====== Input

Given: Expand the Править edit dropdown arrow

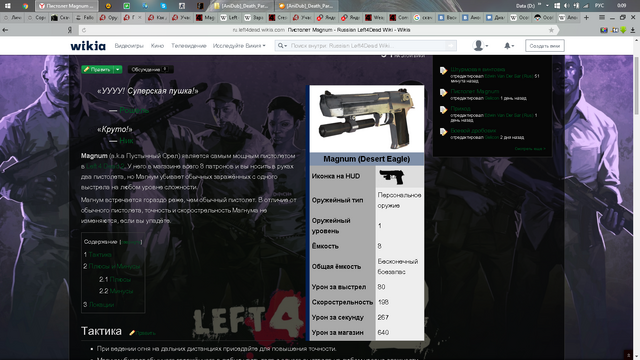Looking at the screenshot, I should tap(118, 69).
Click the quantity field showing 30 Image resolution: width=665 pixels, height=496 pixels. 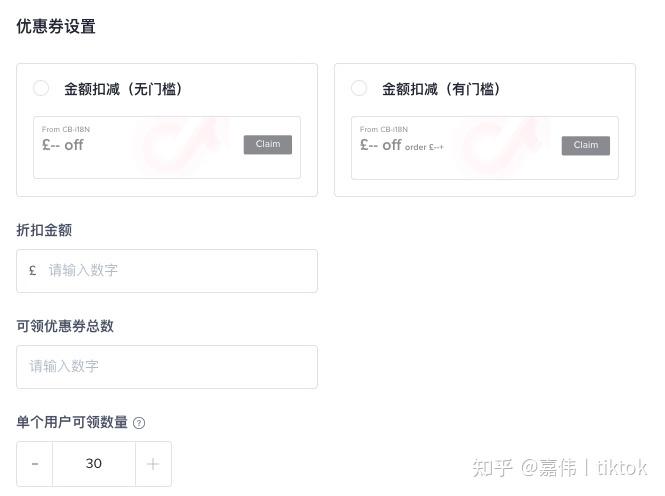point(94,464)
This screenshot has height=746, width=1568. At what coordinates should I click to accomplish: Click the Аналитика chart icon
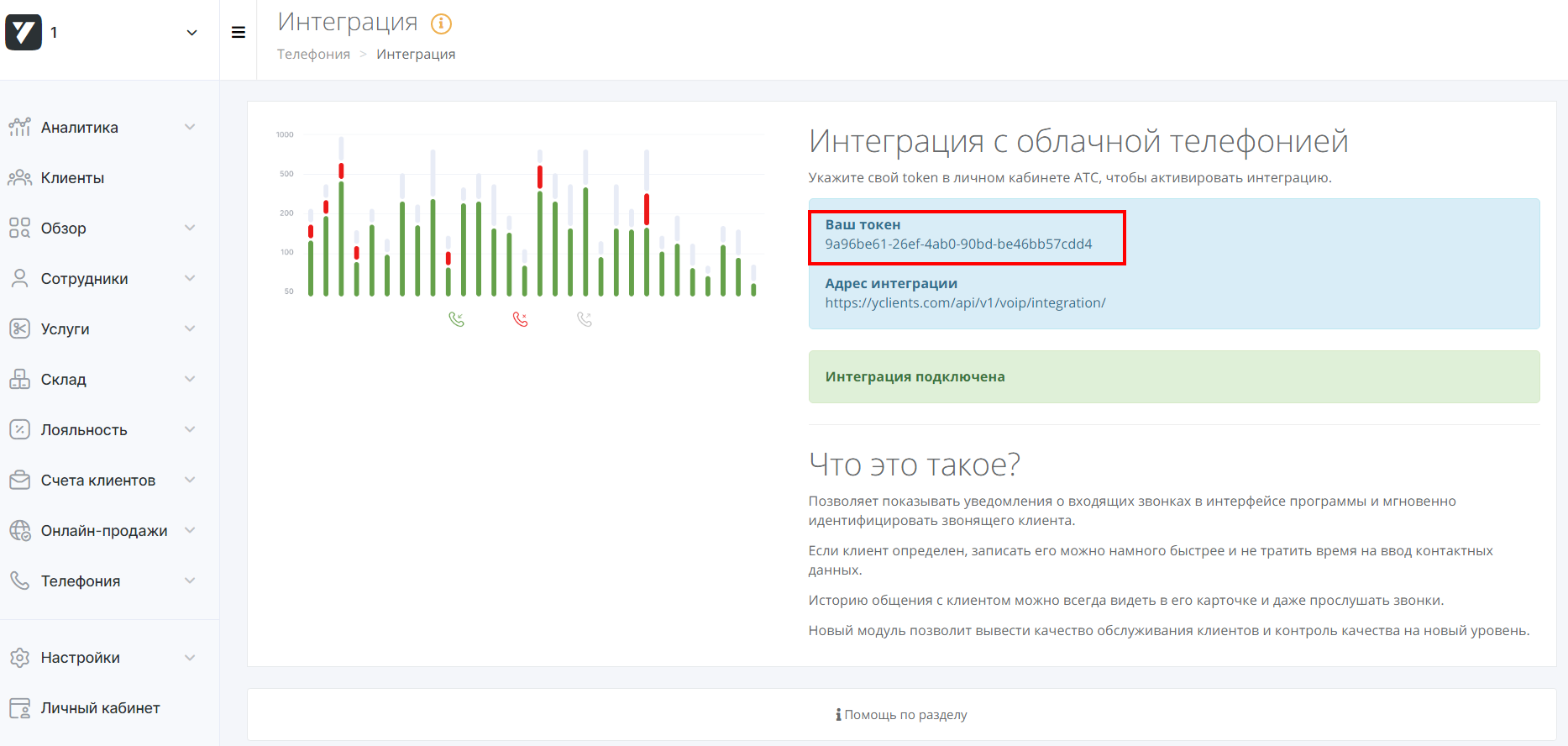pos(19,128)
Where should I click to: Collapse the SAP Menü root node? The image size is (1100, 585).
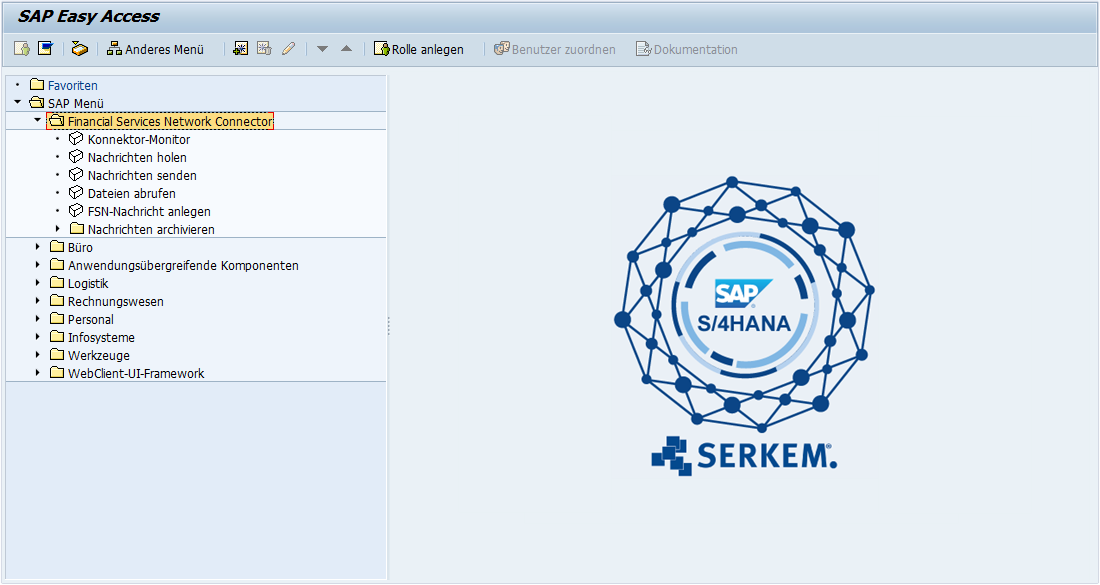17,103
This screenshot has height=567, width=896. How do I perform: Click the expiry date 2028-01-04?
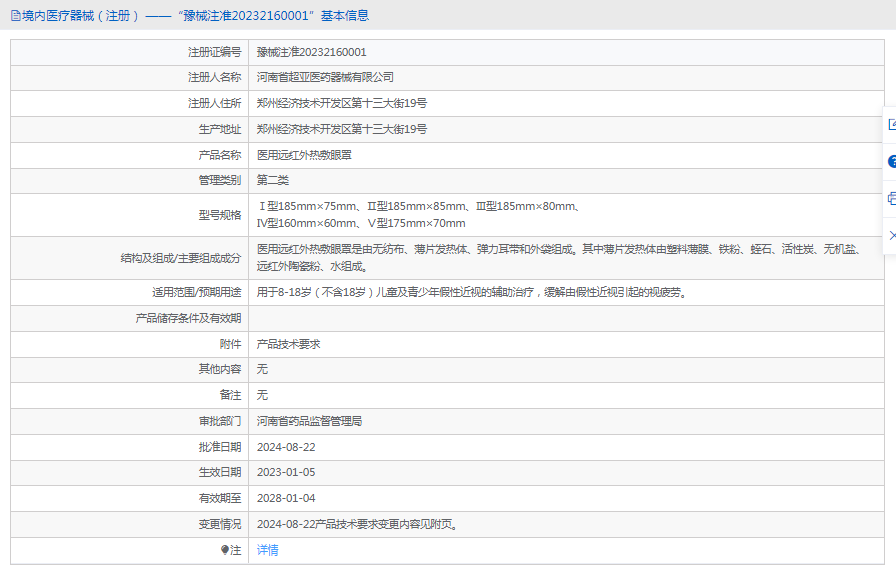[x=286, y=498]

============

Please set down the lines from the one with "Where should I" to the end of the entries above, exactly as they are, and drop every picture.

Where should I click to: Collapse the SAP Menü root node? The image size is (1100, 585).
17,103
This screenshot has height=567, width=896. How do I perform: Click the expiry date 2028-01-04?
[x=286, y=498]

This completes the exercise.